Exercise description: Count the lines in the entries below that contain the string "icon", treating uppercase and lowercase as different. Reply with the number alone.

── Provided records ──

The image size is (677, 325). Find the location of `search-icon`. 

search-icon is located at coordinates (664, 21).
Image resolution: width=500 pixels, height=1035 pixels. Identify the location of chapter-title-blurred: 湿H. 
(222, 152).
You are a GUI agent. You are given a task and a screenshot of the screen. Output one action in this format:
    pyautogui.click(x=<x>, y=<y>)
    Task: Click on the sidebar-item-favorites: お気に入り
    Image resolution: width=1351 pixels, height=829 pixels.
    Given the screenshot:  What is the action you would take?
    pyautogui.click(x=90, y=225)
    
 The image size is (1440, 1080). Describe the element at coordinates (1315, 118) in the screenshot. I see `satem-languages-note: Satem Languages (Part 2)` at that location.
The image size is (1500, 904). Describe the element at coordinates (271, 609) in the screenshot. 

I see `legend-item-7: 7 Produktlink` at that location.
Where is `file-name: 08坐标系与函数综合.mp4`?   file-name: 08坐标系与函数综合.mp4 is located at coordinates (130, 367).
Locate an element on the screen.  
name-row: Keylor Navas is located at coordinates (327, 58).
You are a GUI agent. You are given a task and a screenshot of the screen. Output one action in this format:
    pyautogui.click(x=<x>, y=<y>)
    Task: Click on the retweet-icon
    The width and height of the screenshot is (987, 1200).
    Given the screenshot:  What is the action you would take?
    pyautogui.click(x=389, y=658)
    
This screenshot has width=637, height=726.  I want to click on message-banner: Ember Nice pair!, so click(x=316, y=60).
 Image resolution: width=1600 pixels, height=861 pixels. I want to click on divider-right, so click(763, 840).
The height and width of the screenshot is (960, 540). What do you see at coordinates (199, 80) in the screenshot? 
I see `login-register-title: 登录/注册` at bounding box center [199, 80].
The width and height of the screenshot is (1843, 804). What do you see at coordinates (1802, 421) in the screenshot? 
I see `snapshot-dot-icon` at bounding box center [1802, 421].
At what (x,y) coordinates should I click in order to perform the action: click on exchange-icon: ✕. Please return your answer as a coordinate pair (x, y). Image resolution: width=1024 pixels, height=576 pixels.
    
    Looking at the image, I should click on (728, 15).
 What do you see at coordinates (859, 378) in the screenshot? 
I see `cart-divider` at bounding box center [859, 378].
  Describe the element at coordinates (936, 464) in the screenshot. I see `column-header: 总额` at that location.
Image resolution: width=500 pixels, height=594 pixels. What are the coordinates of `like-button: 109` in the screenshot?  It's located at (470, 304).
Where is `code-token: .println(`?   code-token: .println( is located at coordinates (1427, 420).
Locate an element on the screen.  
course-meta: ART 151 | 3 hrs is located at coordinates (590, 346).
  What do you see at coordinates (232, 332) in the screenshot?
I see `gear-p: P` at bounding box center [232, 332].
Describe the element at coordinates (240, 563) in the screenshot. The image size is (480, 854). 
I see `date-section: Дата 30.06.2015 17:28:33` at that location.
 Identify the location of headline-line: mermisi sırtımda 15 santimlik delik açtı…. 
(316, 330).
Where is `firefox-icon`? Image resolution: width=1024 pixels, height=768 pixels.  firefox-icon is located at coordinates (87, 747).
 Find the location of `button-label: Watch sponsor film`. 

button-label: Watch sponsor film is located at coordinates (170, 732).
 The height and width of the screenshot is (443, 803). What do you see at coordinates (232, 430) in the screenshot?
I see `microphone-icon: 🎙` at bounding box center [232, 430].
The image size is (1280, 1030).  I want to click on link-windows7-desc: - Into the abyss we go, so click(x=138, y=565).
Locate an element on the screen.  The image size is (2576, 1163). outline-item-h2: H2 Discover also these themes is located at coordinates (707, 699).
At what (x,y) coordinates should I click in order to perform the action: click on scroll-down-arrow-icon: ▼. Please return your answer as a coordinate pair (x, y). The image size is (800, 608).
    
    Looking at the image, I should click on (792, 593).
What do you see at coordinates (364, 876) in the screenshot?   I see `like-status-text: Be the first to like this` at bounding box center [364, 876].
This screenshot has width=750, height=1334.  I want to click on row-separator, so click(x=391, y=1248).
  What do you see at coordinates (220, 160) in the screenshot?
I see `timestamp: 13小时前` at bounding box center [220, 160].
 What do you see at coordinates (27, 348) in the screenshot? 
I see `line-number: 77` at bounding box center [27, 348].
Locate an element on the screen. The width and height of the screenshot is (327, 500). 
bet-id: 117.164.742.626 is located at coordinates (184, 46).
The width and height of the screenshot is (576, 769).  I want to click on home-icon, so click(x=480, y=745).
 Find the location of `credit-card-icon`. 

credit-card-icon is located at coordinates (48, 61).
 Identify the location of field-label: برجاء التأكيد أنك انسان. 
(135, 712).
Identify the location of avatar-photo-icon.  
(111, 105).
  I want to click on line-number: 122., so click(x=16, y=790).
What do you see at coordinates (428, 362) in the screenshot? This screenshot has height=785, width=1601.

───

Task response: 12